Do samego zwalczania chwastów, bez uprawy gleby, najlepszym rozwiązaniem jest przystawka bio-rotor, czyli chwastownik, który usuwa chwasty za pomocą żyłek (działa na zasadzie kosy spalinowej z żyłką). Wraz z upływem pracy żyłki zużywają się i wówczas należy ręcznie wysunąć je ponownie z odpowiednim zapasem. Robi się to w prosty i szybki sposób. Na filmie zaprezentowany jest mechanizm wysuwania żyłek oraz wymiany całej szpuli.
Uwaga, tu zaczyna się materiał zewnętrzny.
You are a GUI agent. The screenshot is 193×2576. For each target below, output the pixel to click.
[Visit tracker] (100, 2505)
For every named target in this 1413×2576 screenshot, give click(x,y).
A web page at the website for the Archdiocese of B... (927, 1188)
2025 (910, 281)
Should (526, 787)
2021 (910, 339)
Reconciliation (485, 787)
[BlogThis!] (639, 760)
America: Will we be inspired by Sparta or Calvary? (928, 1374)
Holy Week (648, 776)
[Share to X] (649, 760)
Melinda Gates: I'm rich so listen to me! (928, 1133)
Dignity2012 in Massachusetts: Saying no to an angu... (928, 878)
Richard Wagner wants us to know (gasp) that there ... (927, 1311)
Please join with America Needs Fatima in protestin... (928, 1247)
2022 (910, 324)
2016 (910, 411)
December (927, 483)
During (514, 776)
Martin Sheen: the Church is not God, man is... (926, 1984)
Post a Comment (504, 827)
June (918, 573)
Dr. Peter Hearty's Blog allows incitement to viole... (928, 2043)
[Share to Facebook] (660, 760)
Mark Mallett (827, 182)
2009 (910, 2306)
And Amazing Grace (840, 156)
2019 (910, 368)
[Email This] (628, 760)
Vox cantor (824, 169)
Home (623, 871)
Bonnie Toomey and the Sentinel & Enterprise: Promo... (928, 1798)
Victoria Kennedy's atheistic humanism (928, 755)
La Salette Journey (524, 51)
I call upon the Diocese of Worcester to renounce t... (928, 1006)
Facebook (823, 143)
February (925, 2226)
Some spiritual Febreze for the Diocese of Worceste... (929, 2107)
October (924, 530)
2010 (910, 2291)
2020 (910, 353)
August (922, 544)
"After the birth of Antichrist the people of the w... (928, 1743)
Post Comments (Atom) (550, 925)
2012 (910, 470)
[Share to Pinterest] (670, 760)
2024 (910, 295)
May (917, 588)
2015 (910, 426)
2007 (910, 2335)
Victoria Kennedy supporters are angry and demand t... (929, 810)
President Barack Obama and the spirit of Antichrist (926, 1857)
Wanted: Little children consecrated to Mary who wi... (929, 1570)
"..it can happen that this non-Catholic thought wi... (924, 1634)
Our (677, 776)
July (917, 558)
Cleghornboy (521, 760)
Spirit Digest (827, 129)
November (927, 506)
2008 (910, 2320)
Innym rozwiązaniem do mechanicznego usuwania chwastów jest kosiarka z pionowymi nożami w formie dysku koszącego.  Obrotowa tarcza wyposażona jest w trzy noże, które ścinają chwasty. Podobnie jak w przypadku glebogryzarki, tak i tutaj zastosowany jest czujnik, który po dotknięciu pnia drzewa, odsuwa tarczę, chroniąc tym samym roślinę przed ewentualnym uszkodzeniem. Kształt przystawki i tak pozwoli na pracę w bardzo bliskiej odległości od pnia.

W tym zadaniu sprawdza się również boczna talerzówka, która zarówno spulchnia glebę, usuwa chwasty, jak i niszczy również nory gryzoni.

Jak mówił Waldemar Żółcik, właściciel firmy Activ, popularność maszyn i narzędzi do mechanicznej uprawy międzyrzędzi i „pasów herbicydowych” rośnie. Mowa nie tylko o uprawach ekologicznych, gdzie nie ma możliwości stosowania herbicydów, ale także w uprawach konwencjonalnych. W Południowym Tyrolu kładzie się ogromny nacisk na rezygnację z chemicznych środków zwalczających chwasty po to, aby podnieść konkurencyjność włoskich jabłek.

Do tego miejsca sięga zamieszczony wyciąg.